** Opening Records shown block **

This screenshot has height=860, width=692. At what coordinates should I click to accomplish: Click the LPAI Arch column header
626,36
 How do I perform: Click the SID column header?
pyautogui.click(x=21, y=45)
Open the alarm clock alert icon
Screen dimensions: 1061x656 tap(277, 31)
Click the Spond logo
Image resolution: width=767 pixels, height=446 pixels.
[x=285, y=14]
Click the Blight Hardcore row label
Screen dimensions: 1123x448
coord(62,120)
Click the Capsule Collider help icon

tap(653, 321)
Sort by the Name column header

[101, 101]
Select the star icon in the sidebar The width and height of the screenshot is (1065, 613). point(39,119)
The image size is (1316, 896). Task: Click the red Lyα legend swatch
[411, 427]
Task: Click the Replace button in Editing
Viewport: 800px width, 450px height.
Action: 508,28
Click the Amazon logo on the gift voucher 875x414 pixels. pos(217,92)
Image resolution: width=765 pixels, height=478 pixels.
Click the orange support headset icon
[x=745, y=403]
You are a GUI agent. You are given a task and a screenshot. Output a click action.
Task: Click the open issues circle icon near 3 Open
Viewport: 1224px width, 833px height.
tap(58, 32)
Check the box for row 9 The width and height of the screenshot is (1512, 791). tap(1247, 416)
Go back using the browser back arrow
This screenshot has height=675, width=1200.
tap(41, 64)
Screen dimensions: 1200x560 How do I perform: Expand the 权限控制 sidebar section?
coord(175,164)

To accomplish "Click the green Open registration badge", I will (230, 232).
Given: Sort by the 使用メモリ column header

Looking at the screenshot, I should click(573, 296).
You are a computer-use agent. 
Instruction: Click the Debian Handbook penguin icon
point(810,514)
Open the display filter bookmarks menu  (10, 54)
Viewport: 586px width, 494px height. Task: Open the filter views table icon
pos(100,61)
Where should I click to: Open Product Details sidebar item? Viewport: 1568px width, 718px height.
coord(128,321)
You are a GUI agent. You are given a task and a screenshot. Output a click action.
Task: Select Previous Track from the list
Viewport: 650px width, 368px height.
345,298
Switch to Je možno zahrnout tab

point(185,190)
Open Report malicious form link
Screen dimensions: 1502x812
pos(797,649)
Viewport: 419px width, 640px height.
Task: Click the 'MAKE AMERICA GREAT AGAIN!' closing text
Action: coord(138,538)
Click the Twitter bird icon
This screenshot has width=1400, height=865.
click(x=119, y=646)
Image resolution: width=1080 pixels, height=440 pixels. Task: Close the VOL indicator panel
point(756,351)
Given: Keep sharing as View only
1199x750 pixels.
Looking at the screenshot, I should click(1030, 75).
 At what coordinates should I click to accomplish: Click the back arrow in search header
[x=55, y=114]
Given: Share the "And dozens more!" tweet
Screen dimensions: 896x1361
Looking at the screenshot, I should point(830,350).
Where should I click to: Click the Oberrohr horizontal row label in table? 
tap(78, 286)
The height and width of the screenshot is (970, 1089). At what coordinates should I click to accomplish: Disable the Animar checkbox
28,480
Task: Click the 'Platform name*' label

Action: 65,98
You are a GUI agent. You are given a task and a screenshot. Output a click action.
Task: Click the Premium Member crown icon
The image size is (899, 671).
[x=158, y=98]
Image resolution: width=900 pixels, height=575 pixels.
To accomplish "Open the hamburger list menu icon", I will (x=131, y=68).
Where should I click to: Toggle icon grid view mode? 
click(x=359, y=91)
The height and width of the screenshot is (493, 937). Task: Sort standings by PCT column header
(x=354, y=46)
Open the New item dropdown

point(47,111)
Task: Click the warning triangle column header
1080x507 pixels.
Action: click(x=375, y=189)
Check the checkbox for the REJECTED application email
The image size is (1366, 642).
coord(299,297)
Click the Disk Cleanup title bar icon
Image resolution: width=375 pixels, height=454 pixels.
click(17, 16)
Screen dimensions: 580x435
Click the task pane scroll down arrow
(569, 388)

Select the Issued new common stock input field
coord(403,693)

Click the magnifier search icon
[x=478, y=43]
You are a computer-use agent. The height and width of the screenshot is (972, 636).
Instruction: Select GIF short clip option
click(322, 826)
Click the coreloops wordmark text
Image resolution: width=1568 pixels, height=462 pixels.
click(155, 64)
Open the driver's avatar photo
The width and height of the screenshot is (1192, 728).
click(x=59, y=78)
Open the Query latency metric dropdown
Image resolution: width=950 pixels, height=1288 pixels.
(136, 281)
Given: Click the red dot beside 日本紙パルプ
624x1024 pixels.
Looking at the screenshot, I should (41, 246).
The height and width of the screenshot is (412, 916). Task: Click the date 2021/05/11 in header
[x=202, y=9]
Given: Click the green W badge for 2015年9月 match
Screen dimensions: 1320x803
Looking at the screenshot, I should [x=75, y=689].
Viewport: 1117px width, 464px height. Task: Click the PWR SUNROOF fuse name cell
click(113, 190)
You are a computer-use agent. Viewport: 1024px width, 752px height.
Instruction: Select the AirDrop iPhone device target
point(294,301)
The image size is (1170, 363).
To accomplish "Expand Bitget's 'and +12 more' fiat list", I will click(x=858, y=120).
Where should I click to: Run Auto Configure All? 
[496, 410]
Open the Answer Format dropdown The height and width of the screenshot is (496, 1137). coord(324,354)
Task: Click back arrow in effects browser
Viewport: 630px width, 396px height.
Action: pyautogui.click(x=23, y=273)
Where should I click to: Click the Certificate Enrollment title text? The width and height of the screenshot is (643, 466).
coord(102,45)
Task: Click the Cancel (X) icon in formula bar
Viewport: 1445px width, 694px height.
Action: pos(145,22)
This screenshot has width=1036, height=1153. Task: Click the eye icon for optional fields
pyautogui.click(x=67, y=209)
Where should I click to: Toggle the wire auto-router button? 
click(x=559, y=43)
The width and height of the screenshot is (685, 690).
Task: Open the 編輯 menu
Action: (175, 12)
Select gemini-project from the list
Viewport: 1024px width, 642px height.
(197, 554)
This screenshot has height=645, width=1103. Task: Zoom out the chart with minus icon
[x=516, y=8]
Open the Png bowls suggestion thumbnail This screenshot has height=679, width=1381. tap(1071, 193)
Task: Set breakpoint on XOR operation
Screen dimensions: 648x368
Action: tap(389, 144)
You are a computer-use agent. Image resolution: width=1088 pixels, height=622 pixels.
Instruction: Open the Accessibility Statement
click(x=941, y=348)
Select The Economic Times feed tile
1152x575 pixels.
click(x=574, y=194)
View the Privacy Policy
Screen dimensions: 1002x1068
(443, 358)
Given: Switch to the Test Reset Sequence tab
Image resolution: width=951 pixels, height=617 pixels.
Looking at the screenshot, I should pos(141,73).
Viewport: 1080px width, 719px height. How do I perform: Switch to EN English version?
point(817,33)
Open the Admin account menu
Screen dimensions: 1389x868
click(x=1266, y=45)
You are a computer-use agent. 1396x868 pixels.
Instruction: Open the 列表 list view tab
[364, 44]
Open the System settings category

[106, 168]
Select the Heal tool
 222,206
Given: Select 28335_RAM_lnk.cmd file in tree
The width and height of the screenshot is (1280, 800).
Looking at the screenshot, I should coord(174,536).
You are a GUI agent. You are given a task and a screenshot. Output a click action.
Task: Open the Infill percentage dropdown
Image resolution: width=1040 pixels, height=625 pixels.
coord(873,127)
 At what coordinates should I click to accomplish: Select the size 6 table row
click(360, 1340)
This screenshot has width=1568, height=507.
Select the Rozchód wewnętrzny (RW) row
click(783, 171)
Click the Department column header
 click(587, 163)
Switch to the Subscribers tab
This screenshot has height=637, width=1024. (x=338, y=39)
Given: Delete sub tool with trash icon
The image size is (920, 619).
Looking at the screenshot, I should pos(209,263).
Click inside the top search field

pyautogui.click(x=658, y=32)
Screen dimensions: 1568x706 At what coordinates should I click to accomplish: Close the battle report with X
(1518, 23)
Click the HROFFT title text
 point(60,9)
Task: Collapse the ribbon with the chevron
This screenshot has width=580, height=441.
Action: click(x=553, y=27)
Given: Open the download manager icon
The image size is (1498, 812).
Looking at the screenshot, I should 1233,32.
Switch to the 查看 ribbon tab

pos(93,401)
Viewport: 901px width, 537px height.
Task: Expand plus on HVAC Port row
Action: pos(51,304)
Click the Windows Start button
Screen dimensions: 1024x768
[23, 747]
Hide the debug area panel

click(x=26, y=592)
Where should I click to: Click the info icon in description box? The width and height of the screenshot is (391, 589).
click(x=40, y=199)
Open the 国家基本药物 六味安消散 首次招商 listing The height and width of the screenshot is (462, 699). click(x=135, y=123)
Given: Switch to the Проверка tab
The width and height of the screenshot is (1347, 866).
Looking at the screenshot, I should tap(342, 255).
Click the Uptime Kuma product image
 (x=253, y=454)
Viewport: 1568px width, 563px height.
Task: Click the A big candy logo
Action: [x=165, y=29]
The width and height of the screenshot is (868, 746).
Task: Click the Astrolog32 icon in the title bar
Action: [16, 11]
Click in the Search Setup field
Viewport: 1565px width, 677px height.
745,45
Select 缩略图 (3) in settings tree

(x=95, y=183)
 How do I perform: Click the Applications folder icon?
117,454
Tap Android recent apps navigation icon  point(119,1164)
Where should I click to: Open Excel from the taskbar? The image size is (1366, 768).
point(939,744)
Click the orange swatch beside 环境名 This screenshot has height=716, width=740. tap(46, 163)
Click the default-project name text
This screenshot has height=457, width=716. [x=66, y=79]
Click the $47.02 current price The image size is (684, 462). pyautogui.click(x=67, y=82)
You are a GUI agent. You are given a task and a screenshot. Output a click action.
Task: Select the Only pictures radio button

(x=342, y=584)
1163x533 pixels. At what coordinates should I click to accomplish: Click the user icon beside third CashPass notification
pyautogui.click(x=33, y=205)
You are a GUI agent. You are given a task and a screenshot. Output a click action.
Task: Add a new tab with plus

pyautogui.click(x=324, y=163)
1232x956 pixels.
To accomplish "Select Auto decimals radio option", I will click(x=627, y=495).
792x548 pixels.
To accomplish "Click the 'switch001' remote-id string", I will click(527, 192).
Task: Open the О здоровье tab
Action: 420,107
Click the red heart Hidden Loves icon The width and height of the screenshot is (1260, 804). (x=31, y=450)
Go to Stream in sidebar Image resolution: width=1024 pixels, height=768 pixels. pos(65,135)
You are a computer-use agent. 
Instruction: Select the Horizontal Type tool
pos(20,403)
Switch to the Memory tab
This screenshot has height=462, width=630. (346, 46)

** Closing Records shown block **

Work item: Stop after the line containing "Task: Click the Replace button in Editing": print exactly the lines from the start of the entries above up to it, that line included.

Response area:
This screenshot has height=860, width=692. At what coordinates should I click to accomplish: Click the LPAI Arch column header
626,36
 How do I perform: Click the SID column header?
pyautogui.click(x=21, y=45)
Open the alarm clock alert icon
Screen dimensions: 1061x656 tap(277, 31)
Click the Spond logo
Image resolution: width=767 pixels, height=446 pixels.
[x=285, y=14]
Click the Blight Hardcore row label
Screen dimensions: 1123x448
coord(62,120)
Click the Capsule Collider help icon

tap(653, 321)
Sort by the Name column header

[101, 101]
Select the star icon in the sidebar The width and height of the screenshot is (1065, 613). point(39,119)
The image size is (1316, 896). Task: Click the red Lyα legend swatch
[411, 427]
Task: Click the Replace button in Editing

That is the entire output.